To properly account for all traffic that hit the nodes and are not accounted for in the transparency log
I’ve decided to set my subcluster api endpoints (XXX.mainnet.secretsaturn.net) to use the secret.express LB.
That way we should get a more accurate reading of the complete traffic that hits the API nodes.
After discussing this with Ian, I want to give some insight in regards of the choice of not lowering the node count fast enough:
Ian, as a co-lead, advocated internally for a lower node count. I, also a co-lead, was adamant on keeping the same node count back then incase we have bigger ddos attacks or spamming and to be already prepared for higher api loads in the near future.
I apologize for this and I now see that we should have lowered it somewhat sooner.

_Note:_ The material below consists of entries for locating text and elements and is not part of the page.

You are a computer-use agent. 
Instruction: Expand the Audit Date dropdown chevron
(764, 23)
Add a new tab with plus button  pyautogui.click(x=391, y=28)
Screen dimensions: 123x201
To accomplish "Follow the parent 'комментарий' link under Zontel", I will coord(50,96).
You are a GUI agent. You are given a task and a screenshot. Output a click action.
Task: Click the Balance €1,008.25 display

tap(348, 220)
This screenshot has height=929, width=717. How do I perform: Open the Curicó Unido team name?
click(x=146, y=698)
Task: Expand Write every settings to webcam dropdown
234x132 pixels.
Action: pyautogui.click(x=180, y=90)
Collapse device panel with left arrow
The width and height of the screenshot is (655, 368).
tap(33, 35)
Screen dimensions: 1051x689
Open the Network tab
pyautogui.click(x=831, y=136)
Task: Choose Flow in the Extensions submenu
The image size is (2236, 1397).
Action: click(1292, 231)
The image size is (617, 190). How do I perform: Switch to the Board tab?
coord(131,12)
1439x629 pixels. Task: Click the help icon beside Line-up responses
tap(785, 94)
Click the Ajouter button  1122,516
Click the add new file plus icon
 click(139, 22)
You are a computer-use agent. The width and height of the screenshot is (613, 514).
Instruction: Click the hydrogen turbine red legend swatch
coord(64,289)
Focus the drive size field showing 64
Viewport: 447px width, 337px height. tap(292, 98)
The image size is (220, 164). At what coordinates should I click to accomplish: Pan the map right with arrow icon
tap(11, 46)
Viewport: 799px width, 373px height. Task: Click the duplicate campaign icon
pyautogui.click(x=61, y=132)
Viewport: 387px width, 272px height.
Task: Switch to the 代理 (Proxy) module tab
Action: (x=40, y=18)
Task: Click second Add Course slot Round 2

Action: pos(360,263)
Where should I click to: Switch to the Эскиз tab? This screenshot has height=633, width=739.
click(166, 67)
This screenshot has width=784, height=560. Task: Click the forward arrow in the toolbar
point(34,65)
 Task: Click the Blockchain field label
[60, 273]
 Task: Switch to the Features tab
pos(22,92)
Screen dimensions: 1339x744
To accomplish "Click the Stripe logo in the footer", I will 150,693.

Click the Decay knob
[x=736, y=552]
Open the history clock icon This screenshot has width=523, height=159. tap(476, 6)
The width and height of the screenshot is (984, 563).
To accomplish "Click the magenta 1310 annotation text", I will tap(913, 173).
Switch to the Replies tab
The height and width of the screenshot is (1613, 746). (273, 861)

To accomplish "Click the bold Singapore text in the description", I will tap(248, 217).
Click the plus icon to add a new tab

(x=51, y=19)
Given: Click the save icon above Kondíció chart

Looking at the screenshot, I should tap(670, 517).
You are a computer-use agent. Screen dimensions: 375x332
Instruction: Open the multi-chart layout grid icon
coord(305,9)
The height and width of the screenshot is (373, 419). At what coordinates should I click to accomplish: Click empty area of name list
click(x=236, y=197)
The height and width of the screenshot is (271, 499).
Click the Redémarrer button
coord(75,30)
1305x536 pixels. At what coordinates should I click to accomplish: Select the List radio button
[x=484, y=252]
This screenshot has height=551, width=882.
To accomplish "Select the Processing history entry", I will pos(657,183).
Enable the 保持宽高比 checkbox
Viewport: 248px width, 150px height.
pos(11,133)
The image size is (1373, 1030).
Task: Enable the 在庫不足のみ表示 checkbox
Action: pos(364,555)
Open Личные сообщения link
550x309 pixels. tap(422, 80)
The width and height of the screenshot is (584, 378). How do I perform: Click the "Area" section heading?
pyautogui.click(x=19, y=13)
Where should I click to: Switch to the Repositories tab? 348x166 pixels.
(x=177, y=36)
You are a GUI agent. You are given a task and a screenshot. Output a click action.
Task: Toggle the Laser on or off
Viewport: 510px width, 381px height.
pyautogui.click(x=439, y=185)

As discussed in Secret Governance. Alex turned down an initial offer for this to be formalized by me in an on chain signal proposal, and I have since waffled on my stance and will not be doing business with Alex going forward.
As per my original comment that is now deleted.
“and if I have any stances outlined here that change I’ll make the time to post an update.”. Due to Alex choosing to reject my offer to formalize the change and other factors, I am merely making my promised updates in the thread.
We’ve reduced our cluster’s node count by 9 (effectively 10), implemented slightly ahead of schedule to identify any potential issues early. I anticipate no major problems regarding API availability and have already initiated some performance improvements to address any arising challenges. As always, we will ensure the API is operational for the duration of the budget, which is projected to be Feb or March 2024. Historical data can be accessed for further details as usual.
I maintain the internal stance that has not changed for several months, that stance being the count was inappropriate for the given traffic. Now the issues that prevented further reductions are no longer present, resulting in the 8/11/23 proposal 259 lasting 7-8 months total upon depletion of the budget which represents over 2x longer than it was originally budgeted for.
No. You still rugged API proposal.
It would be nice if you took being fired more gracefully like Mook did.
- 259 was not put up by you.
- You never controlled funds.
- The API proposal is still delivering on the terms.
- As Trivium pointed out, they were paid for 3 months which is what the proposals term was for, you were paid for that amount too.
- My post you reference where I “hand you everything” says I would communicate if I changed my stance, and I changed my stance.
You are saying rugged simply because you were fired, not because the terms of the proposal are not being met. And I get why… same reason why you disallowed lowering the node count for as long as you did, you were basing it off what you could personally afford as our internal discussions still show conversations around.
From discussion with API team about lowering node count.
Me saying I’d communicate if i changed my mind.
Alex lying about why he wouldn’t lower the node count.
- You rugged the Api prop funds
- Still rugged the funds
- You extended your own runway as well with it, as well as giving over lead to me.
- Still rugged, you’re just doing whatever you like with the funds
You still rugged the funds and the whole API proposal to try to keep yourself relevant in this ecosystem. Shameful behavior all around.
Let’s see what proposal 288 will bring.
1-5 no but i understand why you think that. I make zero profit from the API proposal, it exclusively covers the cost to provide public infrastructure and nothing more (~$20-$50). Nothing you say changes that.
As shown above… I have no reason to want to remain relevant providing a service I make nothing on. If I did make money, then you might have a fair arugment but alas you are literally the one who refused to lower the node count based on what you could afford (these messages from DMs and from the private room all still exist).